Here’s what can be done right now:

1. Law Schools – show the thirty minute documentary, “A Terrible Melancholy: Depression in the Legal Profession.”   Copies of the film on DVD are available form the Erie County Bar Association. A trailer of the film is on this website.

2. Have someone come in to speak to the students that are in the legal profession who has suffered from depression to reach these students.  Give it more than 15 minutes of your time and have programs for second and third year student on this critical topic.
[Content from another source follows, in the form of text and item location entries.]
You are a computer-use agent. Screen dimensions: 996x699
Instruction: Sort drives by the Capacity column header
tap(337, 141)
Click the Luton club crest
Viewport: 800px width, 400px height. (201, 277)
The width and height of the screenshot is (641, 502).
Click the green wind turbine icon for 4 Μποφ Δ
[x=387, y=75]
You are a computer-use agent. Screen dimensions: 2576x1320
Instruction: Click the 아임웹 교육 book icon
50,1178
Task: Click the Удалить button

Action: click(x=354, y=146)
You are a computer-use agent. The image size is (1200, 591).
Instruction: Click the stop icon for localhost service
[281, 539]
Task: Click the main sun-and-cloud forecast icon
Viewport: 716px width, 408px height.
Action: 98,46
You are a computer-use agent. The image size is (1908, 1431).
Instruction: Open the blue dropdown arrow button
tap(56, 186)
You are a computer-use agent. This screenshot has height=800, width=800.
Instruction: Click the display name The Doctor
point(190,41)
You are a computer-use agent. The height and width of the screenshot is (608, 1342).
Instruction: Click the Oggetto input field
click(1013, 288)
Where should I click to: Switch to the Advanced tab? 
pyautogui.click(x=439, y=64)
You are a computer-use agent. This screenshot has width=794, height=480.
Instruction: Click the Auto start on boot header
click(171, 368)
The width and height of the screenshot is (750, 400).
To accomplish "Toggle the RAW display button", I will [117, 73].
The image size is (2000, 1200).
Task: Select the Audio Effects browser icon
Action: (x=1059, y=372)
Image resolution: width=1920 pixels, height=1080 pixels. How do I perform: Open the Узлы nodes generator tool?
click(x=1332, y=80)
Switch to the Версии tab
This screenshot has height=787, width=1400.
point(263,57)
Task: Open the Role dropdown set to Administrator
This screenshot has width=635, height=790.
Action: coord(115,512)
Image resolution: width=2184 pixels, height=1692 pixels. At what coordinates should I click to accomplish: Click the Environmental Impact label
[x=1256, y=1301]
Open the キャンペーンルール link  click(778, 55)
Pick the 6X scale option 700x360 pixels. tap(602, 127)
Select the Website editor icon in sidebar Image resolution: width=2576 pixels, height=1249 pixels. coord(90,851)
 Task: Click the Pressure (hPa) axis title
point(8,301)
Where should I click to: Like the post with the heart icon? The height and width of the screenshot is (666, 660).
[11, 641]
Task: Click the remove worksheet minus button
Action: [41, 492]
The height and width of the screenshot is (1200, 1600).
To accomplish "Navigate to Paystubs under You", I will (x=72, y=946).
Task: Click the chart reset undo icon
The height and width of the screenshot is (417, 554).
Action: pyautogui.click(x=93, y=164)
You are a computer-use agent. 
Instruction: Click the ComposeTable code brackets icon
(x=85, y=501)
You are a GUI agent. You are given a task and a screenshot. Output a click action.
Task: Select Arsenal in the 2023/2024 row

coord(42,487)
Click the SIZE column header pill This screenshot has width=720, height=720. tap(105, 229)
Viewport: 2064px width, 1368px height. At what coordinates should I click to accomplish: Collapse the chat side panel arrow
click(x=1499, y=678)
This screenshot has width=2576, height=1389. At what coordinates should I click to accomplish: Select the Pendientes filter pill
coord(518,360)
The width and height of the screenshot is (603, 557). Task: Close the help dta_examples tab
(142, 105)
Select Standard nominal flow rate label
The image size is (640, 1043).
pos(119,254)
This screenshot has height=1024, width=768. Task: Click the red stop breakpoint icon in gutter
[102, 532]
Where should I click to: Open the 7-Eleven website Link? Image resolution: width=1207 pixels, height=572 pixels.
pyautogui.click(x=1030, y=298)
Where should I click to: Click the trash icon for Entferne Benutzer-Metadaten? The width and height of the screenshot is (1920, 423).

3. Law Students – show up, watch the film and think long and hard about it.

Finally, I want to urge all of you reading this blog to write in and express your views about your law school experience, whether you’re in school now or it’s been thirty years.  There’s much to be gained by such sharing. Please write.

Further reading:

Todd David Peterson & Elizabeth Waters Peterson, Stemming the Tide of Law Student Depression: What Law Schools Need to Learn from the Science of Positive Psychology, 9 YALE JOURNAL OF HEALTH POLICY & ETHICS (Summer, 2009); Susan Daicoff, Lawyer Be Thyself: An Empirical Investigation of the Relationship Between the Ethic of Care, the Feeling Decision-making Preference, and Lawyer Well-being, 16 VIRGINIA JOURNAL OF SOCIAL POLICY & LAW (2008-2009); Patrick J. Schlitz, On Being a Happy, Healthy, and Ethical Member of an Unhappy, Unhealthy, and Unethical Profession, 52 VANDERBILT LAW REVIEW 871 (1999) and Depression and Anxiety in Law Students: Are We Part of the Problem and Can We Be Part of the Solution?, 8 JOURNAL OF LEGAL WRITING INSTITUTE 229 (2002).